[Start of Attachment]
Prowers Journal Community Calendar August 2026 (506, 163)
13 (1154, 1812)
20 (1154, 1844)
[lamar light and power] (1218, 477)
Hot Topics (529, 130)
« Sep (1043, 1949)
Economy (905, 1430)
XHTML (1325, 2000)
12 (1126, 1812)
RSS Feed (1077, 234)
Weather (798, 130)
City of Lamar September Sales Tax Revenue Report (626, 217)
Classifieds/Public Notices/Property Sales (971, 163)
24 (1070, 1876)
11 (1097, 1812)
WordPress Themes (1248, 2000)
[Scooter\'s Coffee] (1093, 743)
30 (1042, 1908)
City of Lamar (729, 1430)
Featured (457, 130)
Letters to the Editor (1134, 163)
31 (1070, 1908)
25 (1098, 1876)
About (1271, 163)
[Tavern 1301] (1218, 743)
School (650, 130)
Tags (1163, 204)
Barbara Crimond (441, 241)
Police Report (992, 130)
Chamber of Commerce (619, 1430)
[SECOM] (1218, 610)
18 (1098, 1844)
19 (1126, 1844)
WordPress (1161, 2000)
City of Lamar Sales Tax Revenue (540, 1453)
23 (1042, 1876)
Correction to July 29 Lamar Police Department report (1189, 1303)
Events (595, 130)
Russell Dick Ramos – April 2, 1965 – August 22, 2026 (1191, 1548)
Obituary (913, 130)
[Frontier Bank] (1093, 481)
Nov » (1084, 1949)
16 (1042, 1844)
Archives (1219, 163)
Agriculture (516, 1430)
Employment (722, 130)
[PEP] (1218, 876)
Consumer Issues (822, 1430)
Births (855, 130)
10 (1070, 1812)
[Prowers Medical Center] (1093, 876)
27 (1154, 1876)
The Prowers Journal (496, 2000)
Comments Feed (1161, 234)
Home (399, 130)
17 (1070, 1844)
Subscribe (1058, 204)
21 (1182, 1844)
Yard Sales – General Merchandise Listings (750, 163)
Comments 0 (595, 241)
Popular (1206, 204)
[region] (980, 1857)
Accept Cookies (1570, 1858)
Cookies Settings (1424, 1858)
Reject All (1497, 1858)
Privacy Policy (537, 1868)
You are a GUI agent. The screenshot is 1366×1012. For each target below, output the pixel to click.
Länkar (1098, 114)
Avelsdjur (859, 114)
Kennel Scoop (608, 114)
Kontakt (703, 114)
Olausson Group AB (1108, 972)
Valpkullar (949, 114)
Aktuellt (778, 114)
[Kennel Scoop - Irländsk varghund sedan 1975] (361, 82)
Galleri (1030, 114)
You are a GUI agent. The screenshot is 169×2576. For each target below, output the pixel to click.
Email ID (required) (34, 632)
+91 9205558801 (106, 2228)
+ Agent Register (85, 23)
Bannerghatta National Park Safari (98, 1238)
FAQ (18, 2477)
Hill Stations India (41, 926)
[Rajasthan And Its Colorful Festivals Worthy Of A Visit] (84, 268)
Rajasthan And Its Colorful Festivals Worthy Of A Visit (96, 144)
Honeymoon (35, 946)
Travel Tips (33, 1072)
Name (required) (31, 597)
[End of Attachment]
▶ **Exercise aim**
Wherever the string "Festivals" appears in the records above, copy the line it sits in.

▶ **Task output**
[Rajasthan And Its Colorful Festivals Worthy Of A Visit] (84, 268)
Rajasthan And Its Colorful Festivals Worthy Of A Visit (96, 144)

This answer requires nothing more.